Day 8: Move away from MNIST datasets

The MNIST dataset is too easy and can be distinguished by one pixel.

Ian Goodfellow wants people to move away from MNIST.

Francois, the Keras’s author, also advocates people to use CIFAR10 instead of MNIST:

No problem! I will rerun my experiments on FashionMNIST, EMNIST, CIFAR10, and STL. I will skip the SVHN dataset because the original CVAE paper already shows that SVHN works on CVAE model. For this post, I will just work on FashionMNIST and EMNIST.

CVAE model

FashionMNIST:

CVAE_FashionMNIST.png

CVAE: Sample 16 images from each category using the same latent vectors. Each row is a category, each column is one unique latent vector of 64 dimensions.

In FashionMNIST, CVAE has a harder time distinguishing a pullover from a coat. The sneaker and sandal are also hardly distinguishable. It shows that CVAE is not so good at capturing the fine-grained detail.

EMNIST

EMNIST_results.png

I hardly recognize anything from here. CVAE does quite poorly here.

If CVAE does not do well, how does GANs perform on FashionMNIST and EMNIST?

DCGAN

Here are the 20 images sampled from the generator after training for 500 epochs for each dataset.

FashionMNIST:

DCGAN_FashionMNIST.png

The generated images from this dataset are somewhat okay but not great. I can still be able to tell the category of each image. Some images are not complete and some clothes look like they have a hole.

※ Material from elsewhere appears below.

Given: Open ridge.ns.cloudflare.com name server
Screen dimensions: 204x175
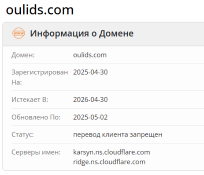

The generated images are completely different from VAE. VAE is able to preserve the over the structure of the images but GANs seems to be able to take care of all the little details. The combination of the two’s could be interesting.

EMNIST

DCGAN_EMNIST.png

For EMNIST dataset, I can hardly recognize anything. However, EMNIST dataset itself is already difficult even for me to distinguish each letter. I can either add more capacity to the model or work on stabilizing the GAN. Currently, the discriminator’s loss goes to 0 which looks like a failure mode.

What is next:

I want to work on the color images and see how each model performs on these datasets such as CIFAR10, STL, or SVHN.